→ **WHAT IS ASKED**:
Reproduce verbatim the lines of the material below, from the line containing "Acesso a Informação (63, 81)" through the line containing "Registro de preço (44, 280)", both included.

** begin **

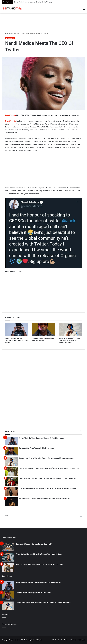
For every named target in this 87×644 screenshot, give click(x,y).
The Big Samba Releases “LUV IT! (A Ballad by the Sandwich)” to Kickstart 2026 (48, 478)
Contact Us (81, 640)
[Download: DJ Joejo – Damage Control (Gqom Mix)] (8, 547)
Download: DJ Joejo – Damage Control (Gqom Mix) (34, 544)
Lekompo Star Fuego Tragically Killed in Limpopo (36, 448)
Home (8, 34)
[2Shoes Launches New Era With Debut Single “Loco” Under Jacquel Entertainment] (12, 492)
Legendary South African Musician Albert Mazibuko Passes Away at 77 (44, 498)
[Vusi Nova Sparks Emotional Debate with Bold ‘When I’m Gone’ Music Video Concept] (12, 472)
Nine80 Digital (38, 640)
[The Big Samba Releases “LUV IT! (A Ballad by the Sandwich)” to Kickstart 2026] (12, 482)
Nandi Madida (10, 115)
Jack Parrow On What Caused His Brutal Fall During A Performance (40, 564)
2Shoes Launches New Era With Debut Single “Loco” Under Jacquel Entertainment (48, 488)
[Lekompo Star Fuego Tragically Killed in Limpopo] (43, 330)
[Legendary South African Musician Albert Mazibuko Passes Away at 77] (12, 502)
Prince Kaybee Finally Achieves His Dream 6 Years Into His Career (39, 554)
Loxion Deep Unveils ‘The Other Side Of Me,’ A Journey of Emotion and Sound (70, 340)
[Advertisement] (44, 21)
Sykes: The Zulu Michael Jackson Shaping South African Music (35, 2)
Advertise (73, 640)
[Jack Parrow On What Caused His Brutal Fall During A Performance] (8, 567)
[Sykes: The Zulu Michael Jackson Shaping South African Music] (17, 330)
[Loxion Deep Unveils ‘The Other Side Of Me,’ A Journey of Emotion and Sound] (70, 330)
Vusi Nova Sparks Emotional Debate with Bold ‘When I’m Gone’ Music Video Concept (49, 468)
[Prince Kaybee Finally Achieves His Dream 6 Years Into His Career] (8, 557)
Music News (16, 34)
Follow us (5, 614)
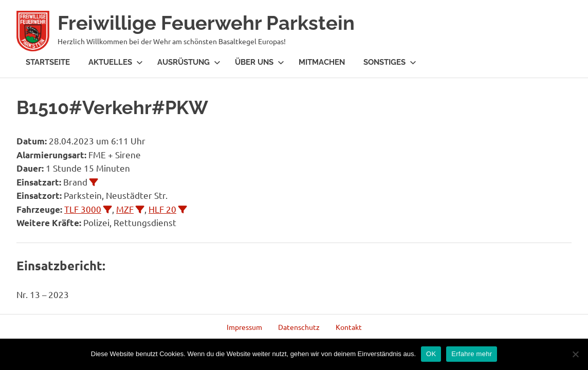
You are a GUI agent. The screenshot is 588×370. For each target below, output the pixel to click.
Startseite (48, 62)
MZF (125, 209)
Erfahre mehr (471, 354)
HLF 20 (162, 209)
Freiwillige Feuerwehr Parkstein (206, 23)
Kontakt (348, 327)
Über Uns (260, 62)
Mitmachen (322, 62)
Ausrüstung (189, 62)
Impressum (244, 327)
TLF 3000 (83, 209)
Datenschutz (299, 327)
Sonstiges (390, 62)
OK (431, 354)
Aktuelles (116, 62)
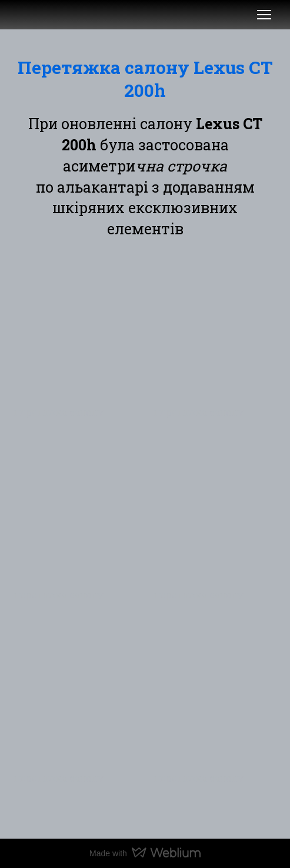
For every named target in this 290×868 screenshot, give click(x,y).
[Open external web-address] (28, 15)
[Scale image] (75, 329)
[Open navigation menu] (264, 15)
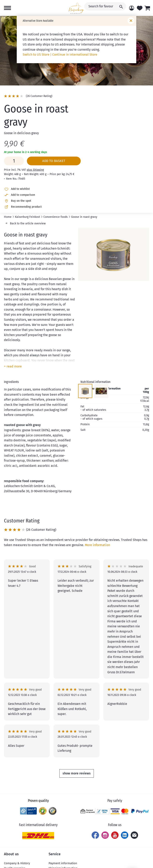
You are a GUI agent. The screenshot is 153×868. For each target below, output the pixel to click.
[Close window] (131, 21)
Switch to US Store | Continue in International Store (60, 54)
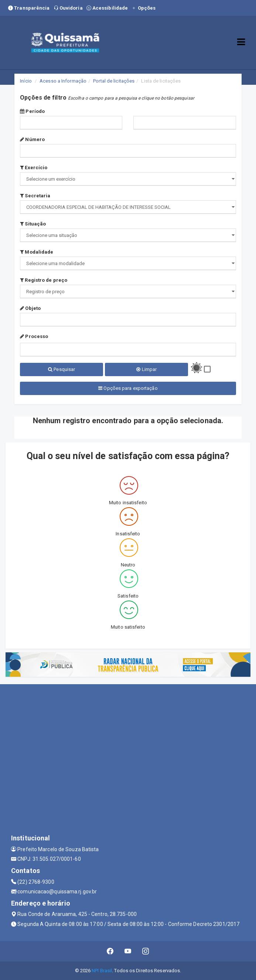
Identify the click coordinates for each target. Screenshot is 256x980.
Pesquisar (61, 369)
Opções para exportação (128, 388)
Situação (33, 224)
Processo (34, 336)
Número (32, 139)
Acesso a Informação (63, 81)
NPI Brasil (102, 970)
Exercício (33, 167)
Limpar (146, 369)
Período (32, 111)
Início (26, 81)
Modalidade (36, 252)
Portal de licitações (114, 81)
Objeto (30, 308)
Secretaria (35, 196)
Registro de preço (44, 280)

** end **
** begin **

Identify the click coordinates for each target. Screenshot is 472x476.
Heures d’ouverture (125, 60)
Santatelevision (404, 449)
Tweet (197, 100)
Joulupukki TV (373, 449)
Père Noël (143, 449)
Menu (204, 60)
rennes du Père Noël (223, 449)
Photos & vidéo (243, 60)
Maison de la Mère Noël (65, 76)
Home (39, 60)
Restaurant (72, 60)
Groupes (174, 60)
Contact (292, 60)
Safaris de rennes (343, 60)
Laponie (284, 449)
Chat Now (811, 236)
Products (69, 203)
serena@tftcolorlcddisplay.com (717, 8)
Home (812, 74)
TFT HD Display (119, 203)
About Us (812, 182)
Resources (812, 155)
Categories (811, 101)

** end **

→ **FINISHED ANSWER**:
Acesso a Informação (63, 81)
NPI Brasil (102, 970)
Exercício (33, 167)
Limpar (146, 369)
Período (32, 111)
Início (26, 81)
Modalidade (36, 252)
Portal de licitações (114, 81)
Objeto (30, 308)
Secretaria (35, 196)
Registro de preço (44, 280)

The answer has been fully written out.